- [Task directions]
Repeat the items below word for word, starting at their first line and ending at the line that contains "This screenshot has width=661, height=295.", with that line included.

- [Provided data]
---+---
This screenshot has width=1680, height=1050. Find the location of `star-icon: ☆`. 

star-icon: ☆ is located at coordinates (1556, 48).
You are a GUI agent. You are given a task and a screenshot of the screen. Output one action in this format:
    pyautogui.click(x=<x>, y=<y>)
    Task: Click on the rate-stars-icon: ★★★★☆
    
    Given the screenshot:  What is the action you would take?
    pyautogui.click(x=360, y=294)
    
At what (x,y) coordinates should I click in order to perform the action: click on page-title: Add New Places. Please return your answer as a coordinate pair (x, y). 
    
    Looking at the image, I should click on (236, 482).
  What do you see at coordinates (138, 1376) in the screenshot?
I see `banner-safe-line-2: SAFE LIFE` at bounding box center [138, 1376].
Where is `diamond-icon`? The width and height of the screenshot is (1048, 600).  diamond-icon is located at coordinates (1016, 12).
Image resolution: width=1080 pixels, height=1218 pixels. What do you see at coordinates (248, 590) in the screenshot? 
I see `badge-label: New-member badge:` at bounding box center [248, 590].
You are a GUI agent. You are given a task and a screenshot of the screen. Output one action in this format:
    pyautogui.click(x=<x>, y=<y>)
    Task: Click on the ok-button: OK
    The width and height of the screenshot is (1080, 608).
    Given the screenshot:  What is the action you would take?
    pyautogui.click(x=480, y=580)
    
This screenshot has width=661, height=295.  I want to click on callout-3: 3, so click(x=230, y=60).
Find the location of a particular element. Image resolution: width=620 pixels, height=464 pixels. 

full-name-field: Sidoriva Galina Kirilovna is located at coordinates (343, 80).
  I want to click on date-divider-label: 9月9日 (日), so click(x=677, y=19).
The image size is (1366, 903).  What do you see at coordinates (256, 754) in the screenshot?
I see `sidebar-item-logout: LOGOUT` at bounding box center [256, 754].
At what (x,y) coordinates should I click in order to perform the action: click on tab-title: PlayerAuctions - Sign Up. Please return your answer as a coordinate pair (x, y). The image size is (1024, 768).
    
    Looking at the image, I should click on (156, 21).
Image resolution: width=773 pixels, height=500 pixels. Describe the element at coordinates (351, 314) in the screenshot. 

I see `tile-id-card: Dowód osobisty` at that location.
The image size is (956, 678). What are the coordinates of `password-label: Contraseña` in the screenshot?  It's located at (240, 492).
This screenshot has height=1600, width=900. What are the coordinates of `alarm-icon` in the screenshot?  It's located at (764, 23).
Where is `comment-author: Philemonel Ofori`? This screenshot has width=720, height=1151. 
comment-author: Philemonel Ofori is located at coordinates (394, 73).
---+---
- [Your response]
This screenshot has width=1680, height=1050. Find the location of `star-icon: ☆`. 

star-icon: ☆ is located at coordinates (1556, 48).
You are a GUI agent. You are given a task and a screenshot of the screen. Output one action in this format:
    pyautogui.click(x=<x>, y=<y>)
    Task: Click on the rate-stars-icon: ★★★★☆
    
    Given the screenshot:  What is the action you would take?
    pyautogui.click(x=360, y=294)
    
At what (x,y) coordinates should I click in order to perform the action: click on page-title: Add New Places. Please return your answer as a coordinate pair (x, y). 
    
    Looking at the image, I should click on (236, 482).
  What do you see at coordinates (138, 1376) in the screenshot?
I see `banner-safe-line-2: SAFE LIFE` at bounding box center [138, 1376].
Where is `diamond-icon`? The width and height of the screenshot is (1048, 600).  diamond-icon is located at coordinates (1016, 12).
Image resolution: width=1080 pixels, height=1218 pixels. What do you see at coordinates (248, 590) in the screenshot? 
I see `badge-label: New-member badge:` at bounding box center [248, 590].
You are a GUI agent. You are given a task and a screenshot of the screen. Output one action in this format:
    pyautogui.click(x=<x>, y=<y>)
    Task: Click on the ok-button: OK
    The width and height of the screenshot is (1080, 608).
    Given the screenshot:  What is the action you would take?
    pyautogui.click(x=480, y=580)
    
This screenshot has width=661, height=295.  I want to click on callout-3: 3, so click(x=230, y=60).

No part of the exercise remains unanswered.